Andrea Long Chu : Être femelle et devenir trans (Femelles)

Andrea Long Chu, Femelles

La sortie de la traduction française du livre d’Andrea Long Chu, dans lequel celle-ci défend que « Tout le monde est une femelle, et tout le monde déteste ça », devrait créer un choc dans le contexte français. Dans la continuité de « Sur l’amour des femmes », considéré comme un texte majeur des études trans*, Femelles situe le désir au centre de sa pensée de la transitude et de l’articulation entre sexe et genre.

L’autrice l’avoue elle-même : elle aurait « une affection pour les déclarations indéfendables ». Cette affection se  retrouve partout dans le livre et d’abord dans sa thèse centrale, mais également dans les différents moments où Andrea Long Chu s’appuie sur les discours réactionnaires (Incels, TERFs, anti-porno…) pour illustrer et explorer les conséquences de cette thèse générale, partant de l’idée qu’il existerait un fond de vérité dans ces discours, tout en les retournant à 180° : les incels ont raison de craindre leur femellité intérieure, les TERFs devraient prendre en compte que le genre consiste toujours à se soumettre au désir de l’autre et la pornographie sissy rend trans* mais c’est précisément ce qui en fait l’intérêt.

Le caractère polémique du texte pose le problème de sa réception, parce que ce court essai est susceptible d’énerver tout le monde, non seulement la ribambelle habituelle des réac’, mais aussi  des gen·te·s très bien, comme j’ai pu le constater autour de moi : la thèse principale dérange les féministes qui peuvent penser que l’affirmation d’une femellité universelle met à mal la spécificité des conditions des femmes ; l’usage de la psychanalyse inquiète les personnes trans* et on les comprend étant donné qu’une partie conséquente des psychanalystes semblent n’avoir toujours rien compris aux questions liées à la transitude (j’utilise ici le terme de « transitude » pour éviter le terme de « transidentité », pourtant plus courant en français, parce que l’autrice questionne justement la tendance à comprendre la transitude à partir du prisme exclusif de l’identité). Et finalement, la question se pose du caractère novateur et de la portée politique d’une thèse qui apparait sommes toute assez banale, à savoir que nous serions habité·e·s et construit·e·s par les désirs de l’autre.

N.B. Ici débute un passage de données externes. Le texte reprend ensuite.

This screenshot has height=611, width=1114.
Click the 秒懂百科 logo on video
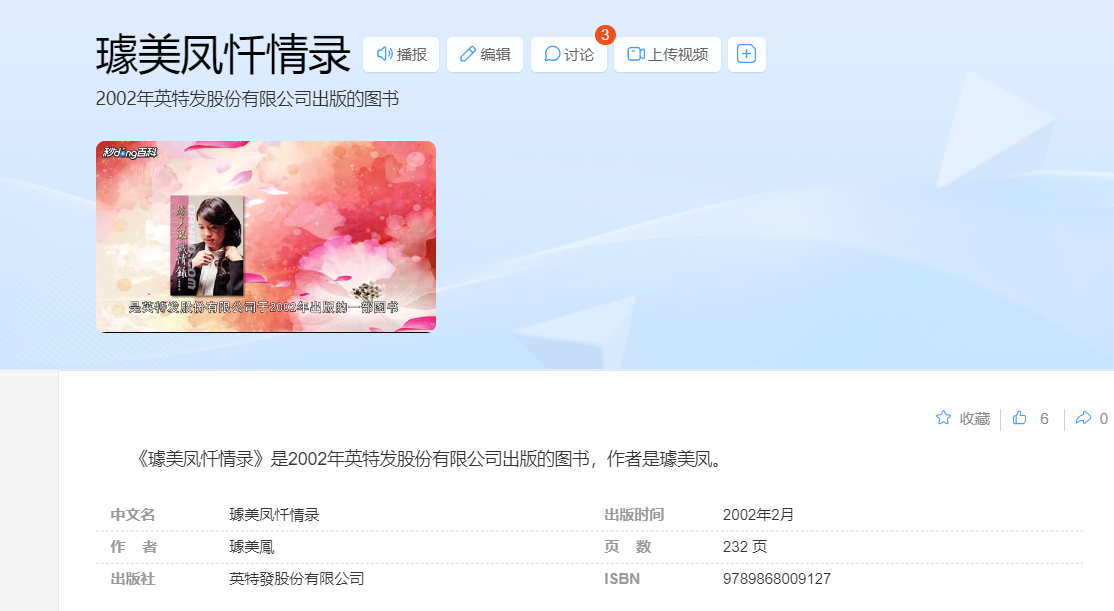click(130, 152)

Chu est tout à fait consciente des réticences que peut susciter son texte. Et elle sait qu’à propos de Femelles se pose la même question qui se posait à propos du SCUM Manifesto de Valérie Solanas qui invitait à « détruire le sexe mâle », à savoir celle du sérieux : « C’est la question que tout le monde pose toujours à propos de Valerie : Comment pouvait-elle être sérieuse ? Sans trop de peine, j’imagine. Les canulars sont toujours sérieux. » Femelles, qui ne cesse de rendre femmage à Solanas, en s’appuyant sur le SCUM mais aussi sur la pièce Up you ass, peut également être traité de cette manière, comme un canular très sérieux.

« Everyone is female, and everyone hates it »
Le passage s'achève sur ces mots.